- [Problem details]: Pictures appear among the records below and must be omitted. Repeat exactly the lines from the line with "Where should I" to the line with "At what coordinates should I click to accomplish: Tap", both included.

- [Data to examine]:
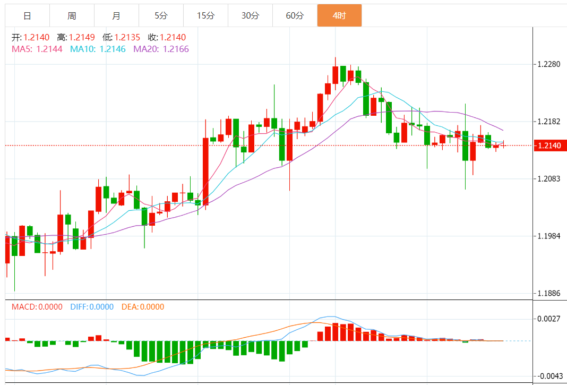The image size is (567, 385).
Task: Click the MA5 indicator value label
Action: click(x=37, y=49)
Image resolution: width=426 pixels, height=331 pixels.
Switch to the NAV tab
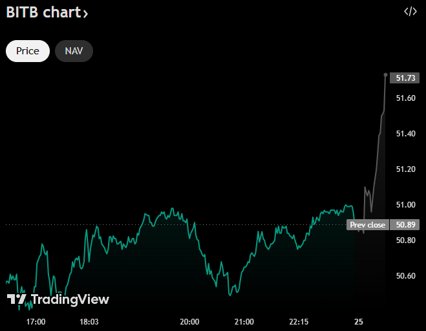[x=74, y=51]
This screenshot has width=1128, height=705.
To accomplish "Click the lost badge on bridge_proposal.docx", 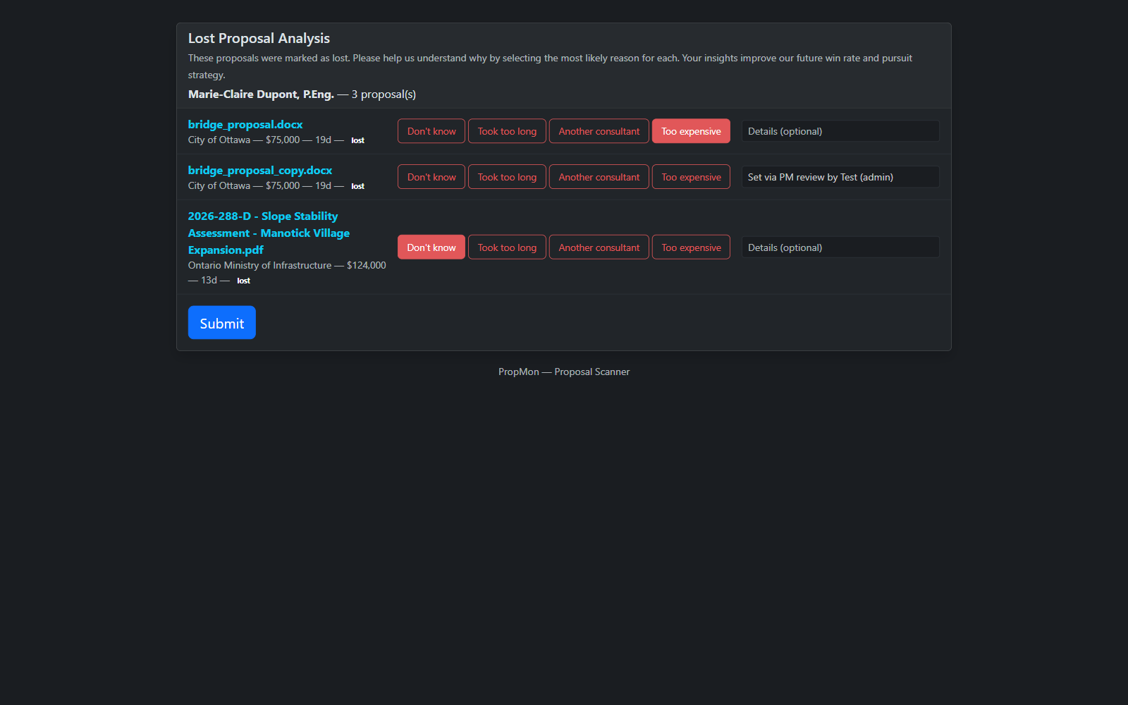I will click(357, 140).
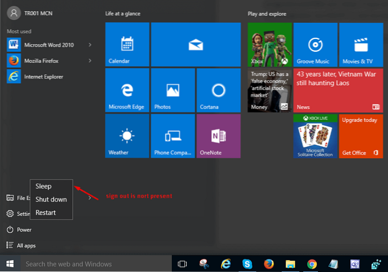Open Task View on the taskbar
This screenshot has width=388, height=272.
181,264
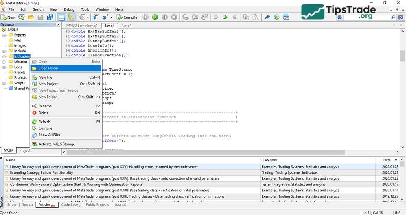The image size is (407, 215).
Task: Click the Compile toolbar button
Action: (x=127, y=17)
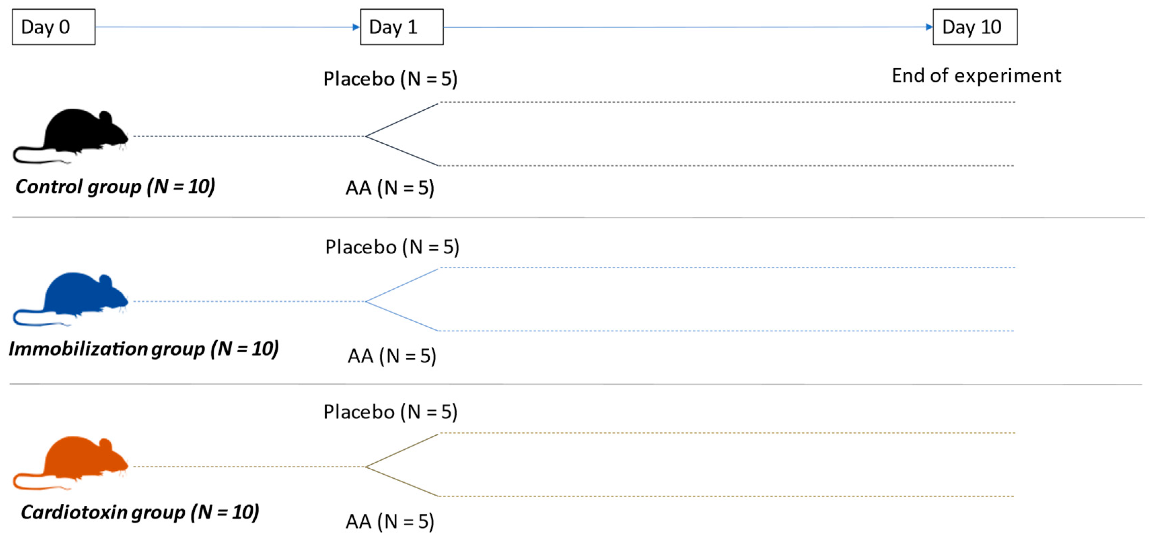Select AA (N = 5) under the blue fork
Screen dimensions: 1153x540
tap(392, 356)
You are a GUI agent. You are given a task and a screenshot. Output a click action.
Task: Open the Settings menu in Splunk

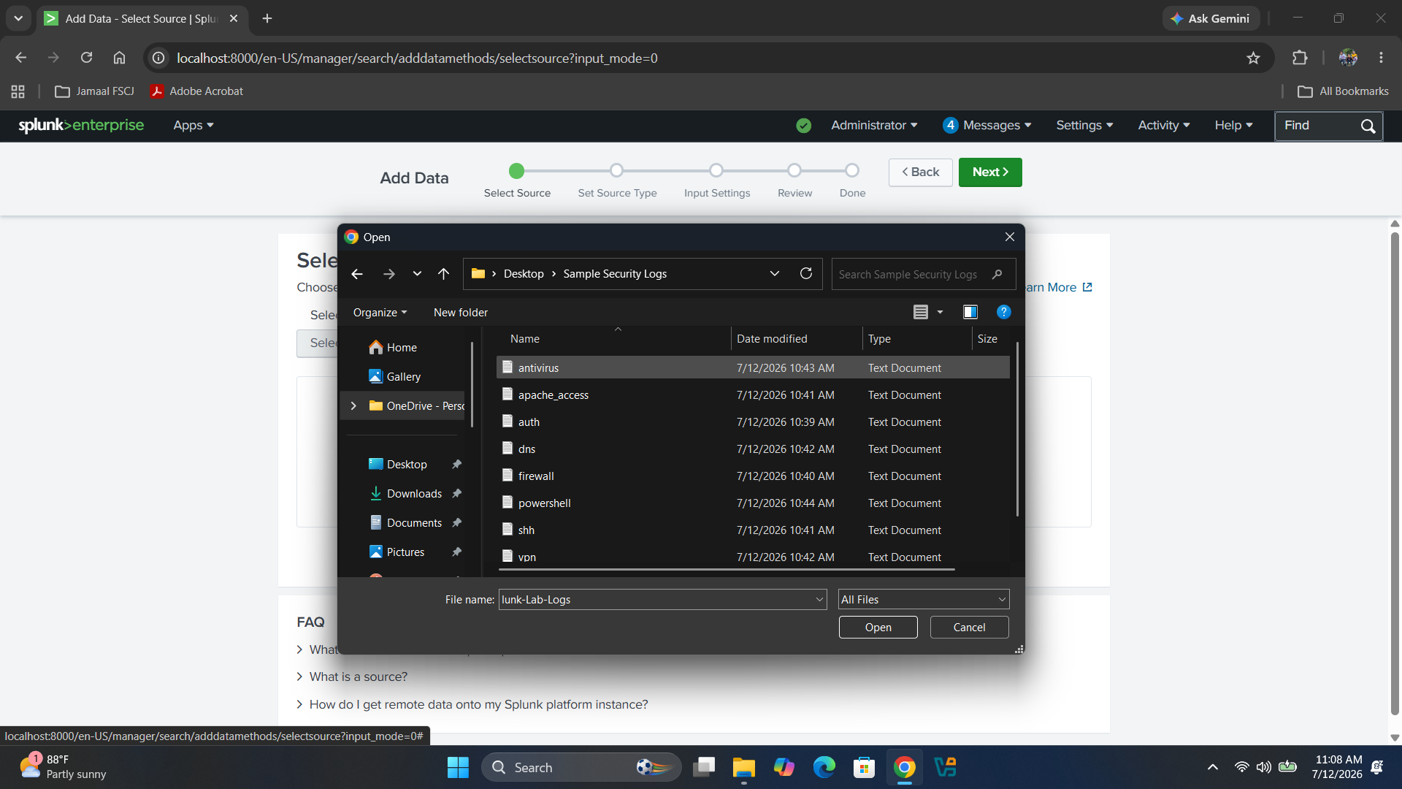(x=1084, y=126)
* * *
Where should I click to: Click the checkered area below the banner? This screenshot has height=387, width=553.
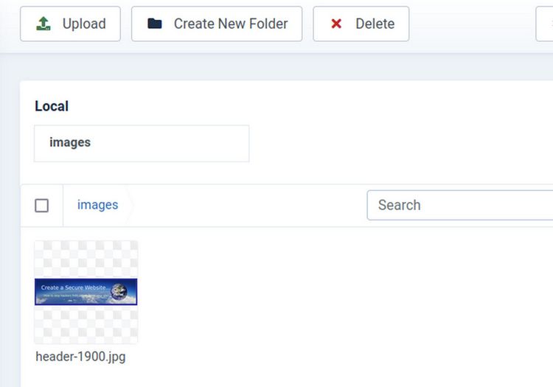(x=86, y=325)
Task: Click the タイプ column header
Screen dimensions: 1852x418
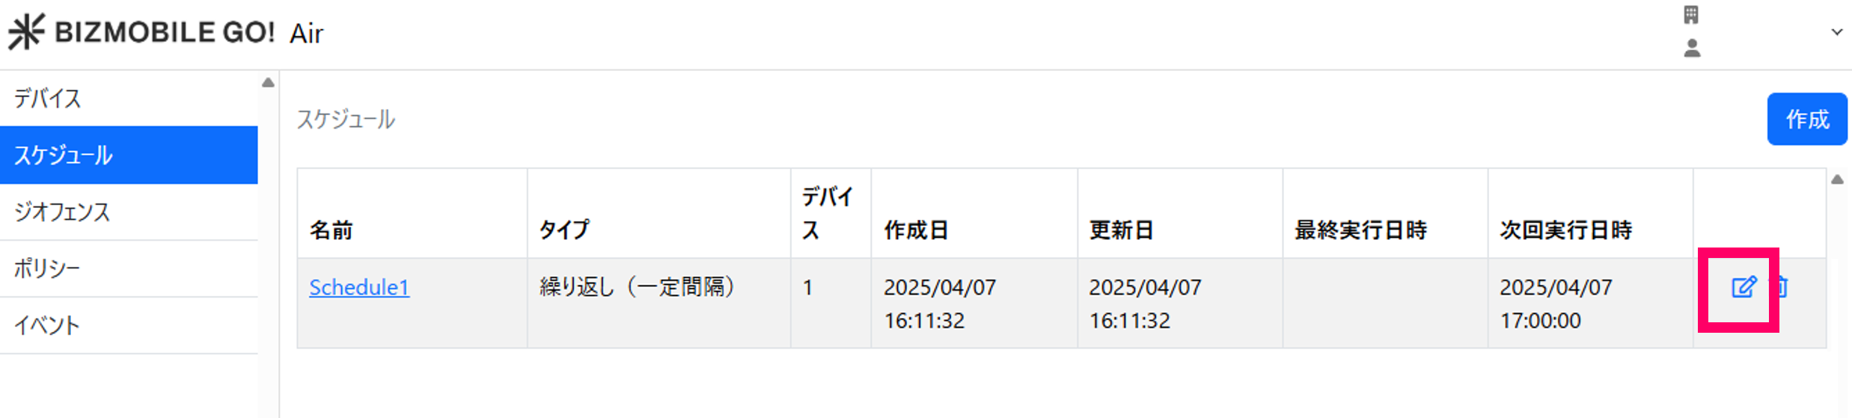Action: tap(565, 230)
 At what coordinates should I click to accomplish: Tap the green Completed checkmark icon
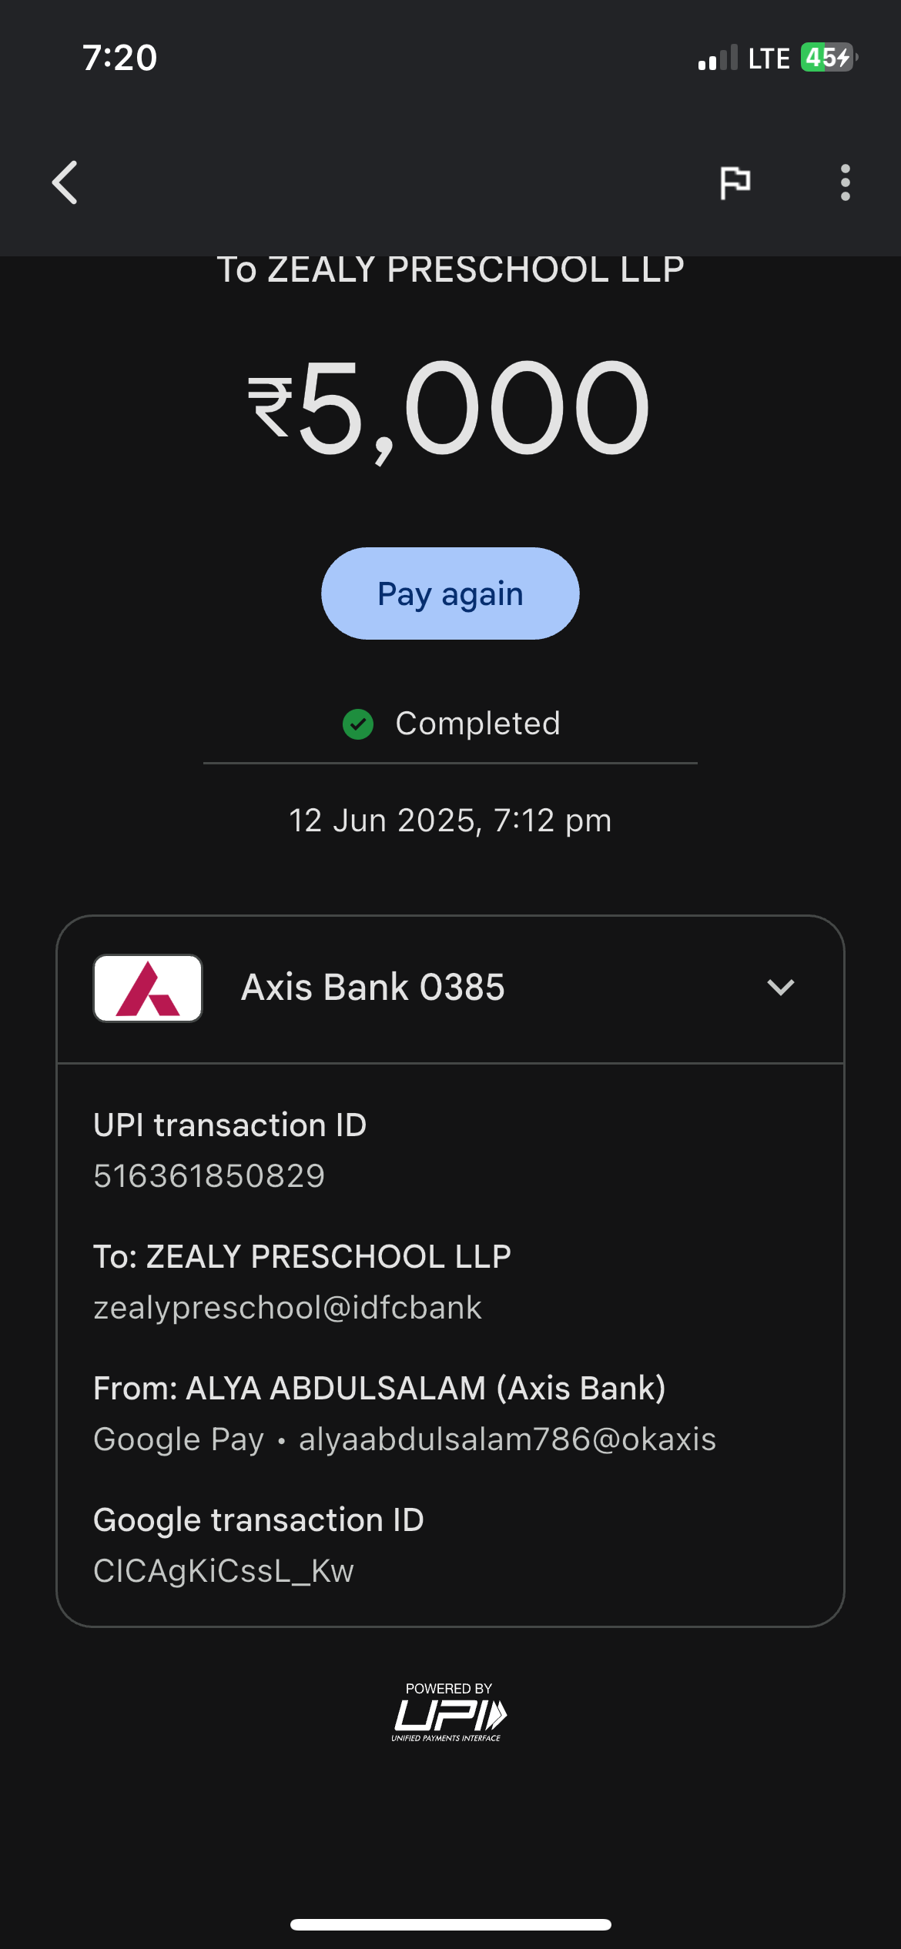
--
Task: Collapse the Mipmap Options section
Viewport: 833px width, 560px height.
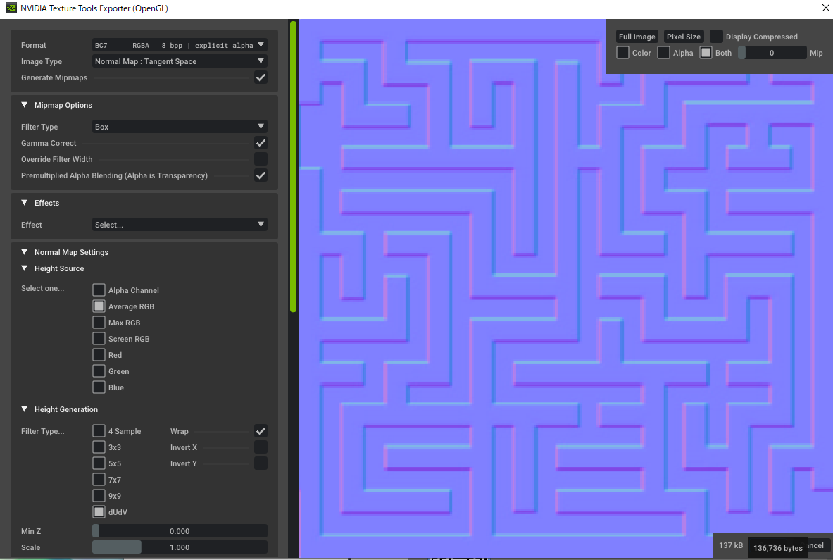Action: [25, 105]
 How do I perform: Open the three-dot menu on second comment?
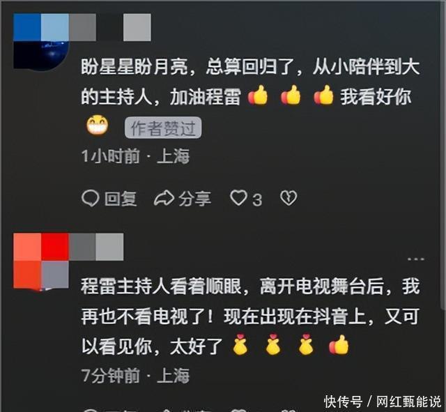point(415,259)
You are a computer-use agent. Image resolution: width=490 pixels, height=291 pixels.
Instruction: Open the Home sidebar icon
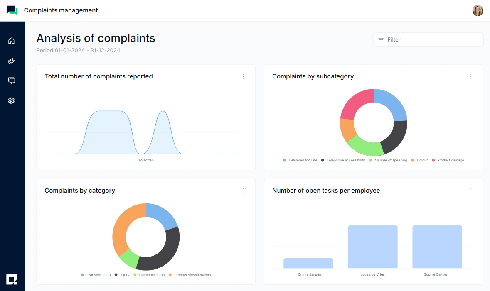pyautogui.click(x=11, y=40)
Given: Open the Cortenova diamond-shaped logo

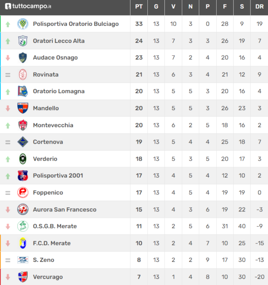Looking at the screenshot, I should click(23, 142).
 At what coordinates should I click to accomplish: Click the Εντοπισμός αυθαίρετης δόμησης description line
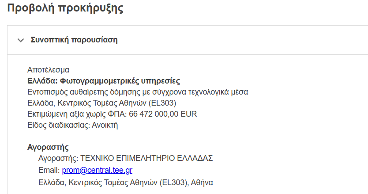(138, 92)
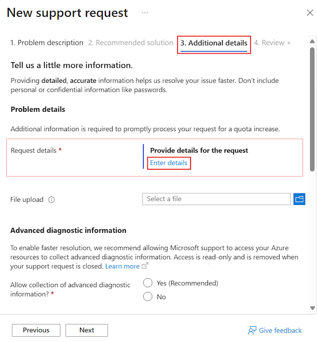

- [Reply]:
Where should I click to: Click the checkered area below the banner? This screenshot has height=387, width=553.
(x=86, y=325)
Task: Click the タイプ column header
Screen dimensions: 1852x418
Action: tap(565, 230)
 At what coordinates should I click to accomplish: Tap the green Completed checkmark icon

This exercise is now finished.